▶ **Exercise objective**: Give the lines again, starting at the one that contains "You are a GUI" and ending at the one that contains "[banner anterior]", with "banner" replaced by "header" and nothing else changed.

___ Source data ___

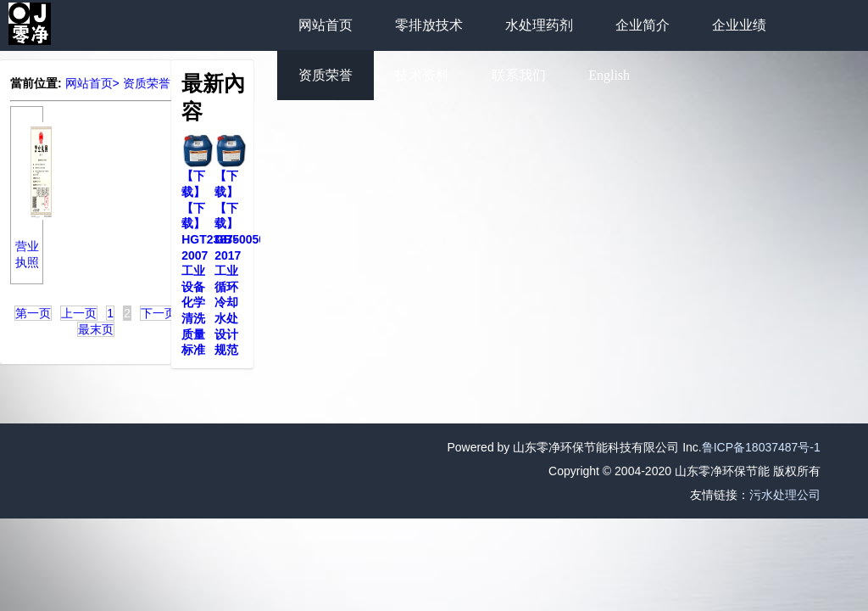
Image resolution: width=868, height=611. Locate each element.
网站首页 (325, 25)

___
___ Source data ___

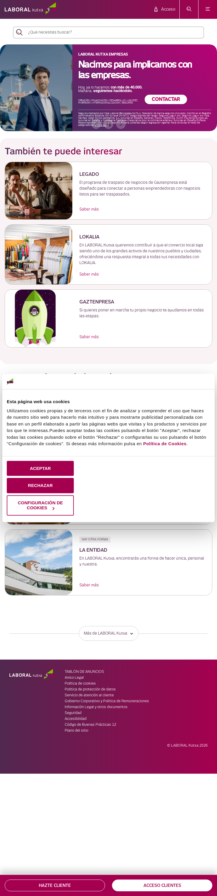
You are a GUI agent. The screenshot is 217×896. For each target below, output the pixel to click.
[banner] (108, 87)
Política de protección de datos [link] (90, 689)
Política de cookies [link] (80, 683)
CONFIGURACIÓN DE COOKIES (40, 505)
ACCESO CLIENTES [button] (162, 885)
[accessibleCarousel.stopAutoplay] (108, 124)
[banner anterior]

___

▶ **Response to this exercise**:
You are a GUI agent. The screenshot is 217×896. For each target below, output the pixel to click.
[header] (108, 87)
Política de protección de datos [link] (90, 689)
Política de cookies [link] (80, 683)
CONFIGURACIÓN DE COOKIES (40, 505)
ACCESO CLIENTES [button] (162, 885)
[accessibleCarousel.stopAutoplay] (108, 124)
[header anterior]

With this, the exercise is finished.